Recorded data
============

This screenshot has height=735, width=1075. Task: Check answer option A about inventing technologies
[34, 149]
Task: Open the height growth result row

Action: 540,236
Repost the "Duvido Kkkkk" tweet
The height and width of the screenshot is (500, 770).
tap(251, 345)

============

> DIRECTIONS: Output the complete data exactly as written.

> ANSWER TO THIS TASK:
This screenshot has height=735, width=1075. Task: Check answer option A about inventing technologies
[34, 149]
Task: Open the height growth result row

Action: 540,236
Repost the "Duvido Kkkkk" tweet
The height and width of the screenshot is (500, 770).
tap(251, 345)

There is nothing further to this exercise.